タイトルにも裏切られるけど傑作! 『アゼーフ』を読む

アゼーフ (1970年)

アゼーフ (1970年)

 エンツェンスベルガーの本読んで、ある意味で史上最大級のスパイ、エヴノ・アゼフについてもっと読みたくなったので読んだ。小説だ。著者は中学時代にミハイル・トゥハチェフスキーと同級生だったという亡命ロシア人作家。で、アゼフはこんなやつ。

社会革命同盟の代表であったセリュークとともに、エスエル(社会革命党)を結成する。さらにアゼフは1903年エスエル党首ゲルシューニが逮捕された後、ボリス・サヴィンコフと共に要人暗殺組織「社会革命党戦闘団」を結成し、戦闘団の指導者、党中央委員となる。実際の戦闘団の指導はサヴィンコフが行い、サヴィンコフ指揮の下に1904年内務大臣ヴャチェスラフ・プレーヴェと皇帝ニコライ2世の叔父でモスクワ総督のセルゲイ大公の暗殺に成功する。さらに内相ドルノヴォ、ミルヌ将軍等の暗殺を手がけるなど、帝政ロシア秘密警察のスパイでありながら社会革命党のテロリストとしてロシア革命で最も革命的とまで評されるまでになった。

 で、タイトル『アゼーフ』だから、アゼフ(本書ではタイトル通り「アゼーフ」だけど、エンツェンスベルガーの本でもアゼフだったし、そっちで覚えたから以下「アゼフ」にするわ。ウィキペディア先生で採用されている方が今日的なんだろうし)のがっつりした話を期待してたんだけど、違うね、主役はアゼフじゃなくてサヴィンコフ(本書では「サービンコフ」だけど以下略)a.k.aロープシンといっていい。

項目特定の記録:
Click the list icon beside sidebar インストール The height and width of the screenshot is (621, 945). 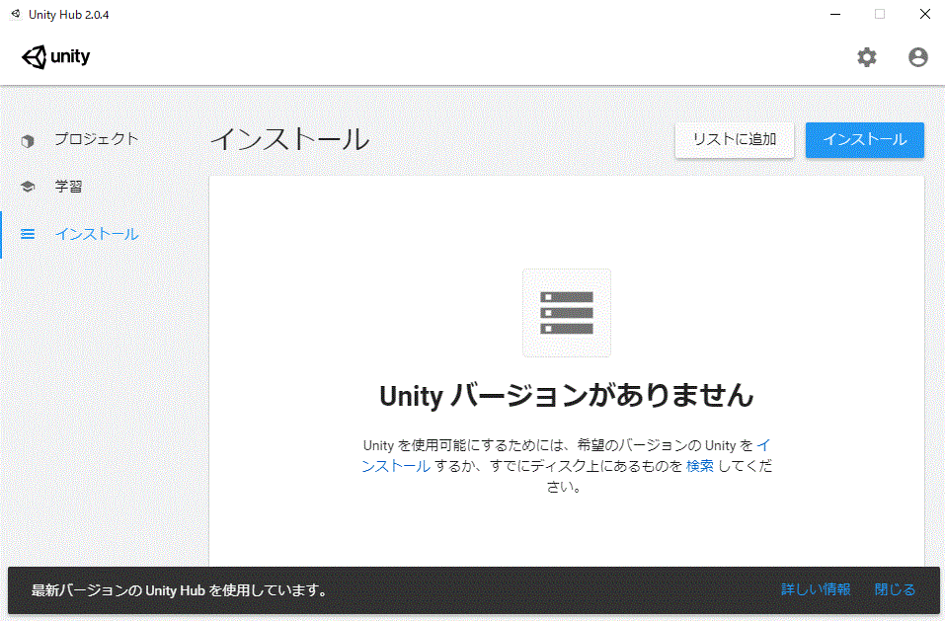pos(28,234)
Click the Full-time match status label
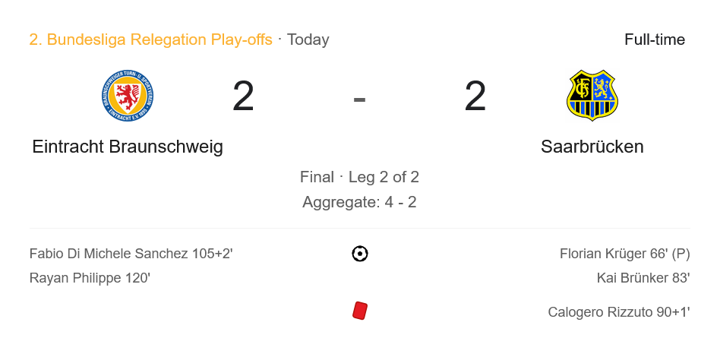Viewport: 720px width, 338px height. 655,39
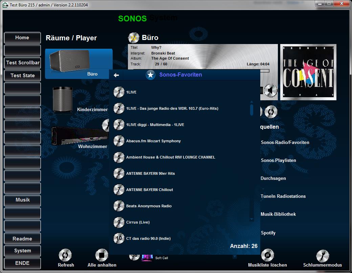Go to Home in sidebar
The height and width of the screenshot is (273, 352).
coord(22,38)
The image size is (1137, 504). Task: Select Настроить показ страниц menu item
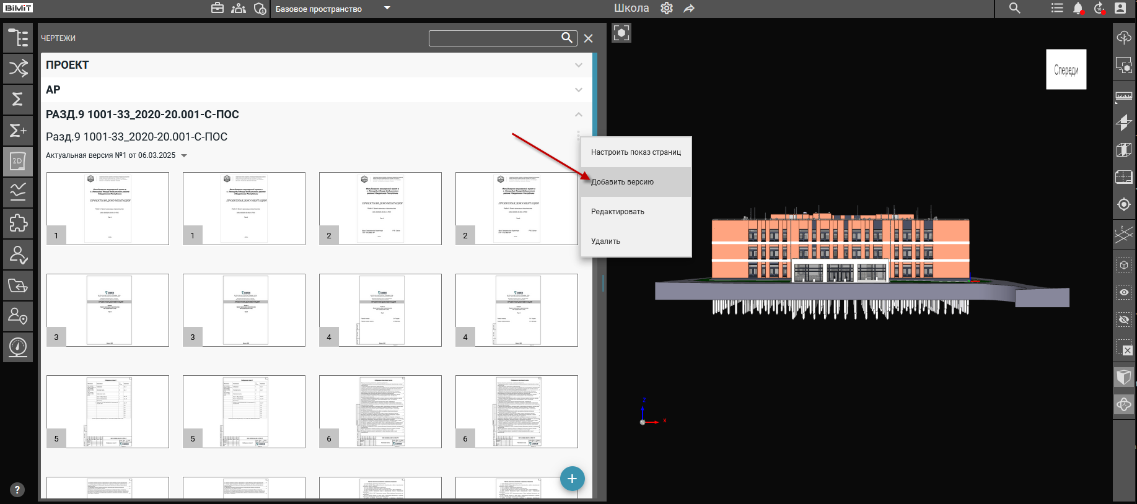click(636, 152)
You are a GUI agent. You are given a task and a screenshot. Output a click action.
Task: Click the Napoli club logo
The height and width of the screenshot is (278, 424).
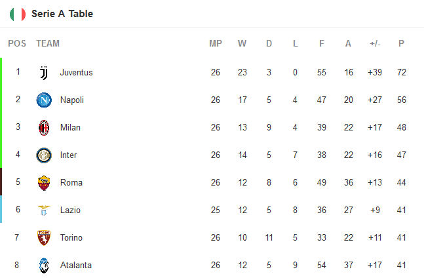[x=44, y=100]
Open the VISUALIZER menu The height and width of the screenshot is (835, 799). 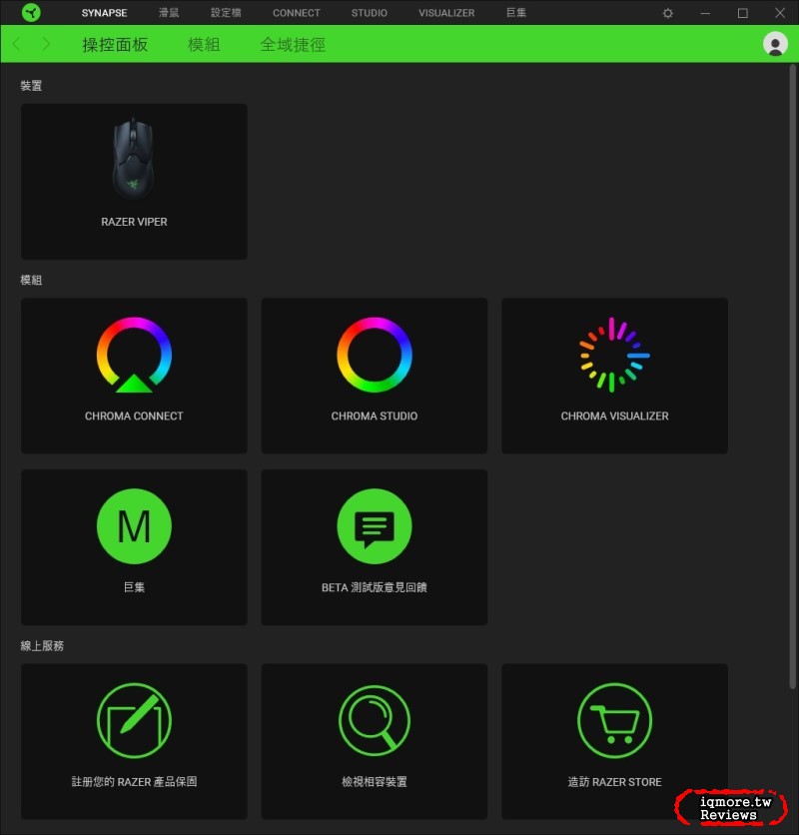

出題: 小説『アゼーフ』の読書感想文を、最後の文の後から書き継いでください。

解答:
 あえて言えば、サヴィンコフの目を通して描かれるアゼフ。あるいは、エスエル戦闘隊興亡史といったところ。背が高く貴族的で、あるいは英国紳士に化けても不自然のない伊達男サヴィンコフと、太った身体に細い足、太すぎて回らない首を持ったアゼフ。エスエルの戦闘隊を二人三脚で指揮していくこのコンビ。それに、セルゲイ大公暗殺の「詩人」カリャーエフ(その刑死前の描写たるや、ギロチン社の古田大次郎を思わずにはいられない。うつくしいテロルのたましい!)や、老女性革命家ブレシコ・ブレシコフスカヤ、ずっと死にかけているみたいな党首ミハイル・ゴッツ、アゼフの秘密を暴く「革命運動のシャーロック・ホームズブルツェフ、帝政側のゲラシモフ将軍、馬のマーリチックやカリャーヤなどなど脇役もみないきいきと描写されている。最後にはピョートル・アレクセイヴィチ・クロポトキンまで審判役で出てきたりすんだよ。
 って、ところで、彼の登場時の表記がペ・ア・クロポトキンだったりするのは、あるいは一緒に出てくるゲ・ア・ロパーチン、とか、ウェ・エヌ・フィグネルとかはなんか原著がどうなってるわかんねーけど、それぞれピョートル・アレクセイヴィチ、ゲルマン・アレクサーンドロヴィチ、ヴェーラ・ニコライエヴナの略だったりするんだろうけど、べつに統一表記でいいんじゃないかとか。というか、ロシア人、名前長いし、この本は偽名使う局面多いし……とか文句いってもしかたねえけど。
 そんでまあ、そんなんどうでもいいけど、ともかくこの小説おもしろいよ? 息をつく間もなく、ぐいぐい引き込まれるスリルとサスペンス。本物のスパイ小説、歴史小説、革命小説。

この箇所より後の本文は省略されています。